Jessamyn asks the hard questions, the ones with the answers nobody wants to hear. You don’t get a long way in the library world by inquiring whether the library, as found, is a good idea; what you get from that is a library that is a good idea, but only after a lot of change. Libraries like to claim they want change. They don’t. Change in the library world comes when it is forced by circumstances: when somebody invents a computer to replace the card catalog, when the Internet comes along to nudge the print world; very few of the crash-bang innovations in the library come from librarians.
So it was appropriate that our colleague Eric Childress forwarded me this link to a piece from a company/resource site called LeaderValues, about innovation called Can Bad Attitudes Lead to Good Business Innovation? It's short and worth reading (and there are other things worth reading there).

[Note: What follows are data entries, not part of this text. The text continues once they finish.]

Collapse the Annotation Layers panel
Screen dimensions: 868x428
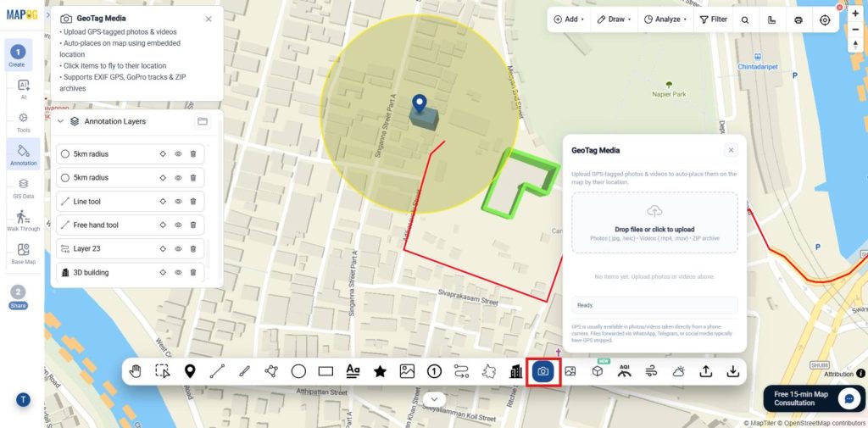(61, 121)
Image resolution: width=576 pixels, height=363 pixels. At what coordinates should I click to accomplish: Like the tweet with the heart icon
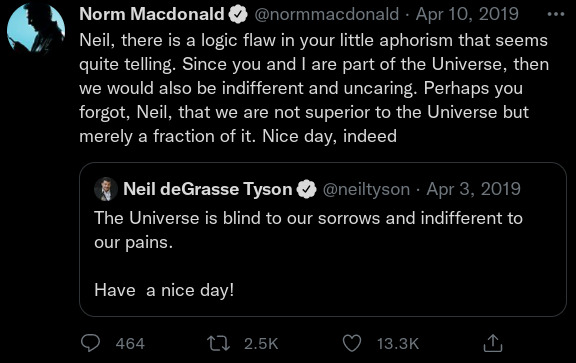click(x=352, y=344)
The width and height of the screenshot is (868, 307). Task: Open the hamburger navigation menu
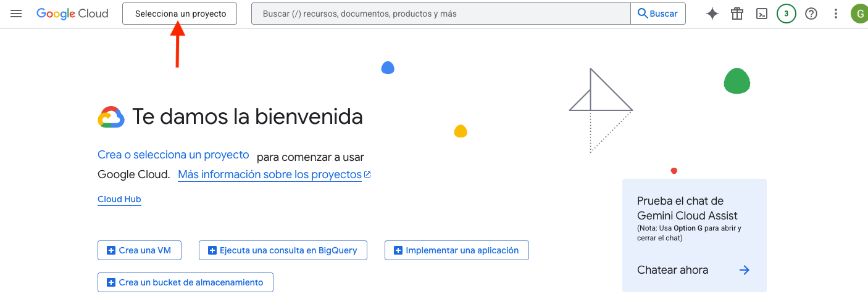pyautogui.click(x=16, y=14)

It ends with this:
So if you want innovators in your team look for people with some particular bad attitudes – the ones with rebellious, contrary and divergent views. These are people who some might label as troublemakers. They are not negative or cynical – on the contrary they are passionate about their ideas. They do not defer to authority, they are dissatisfied with the status quo, they are impatient for change and they are angry about the obstacles put in their way.
Hmm, I know quite a few librarians with "bad attitudes" who no longer work in libraries.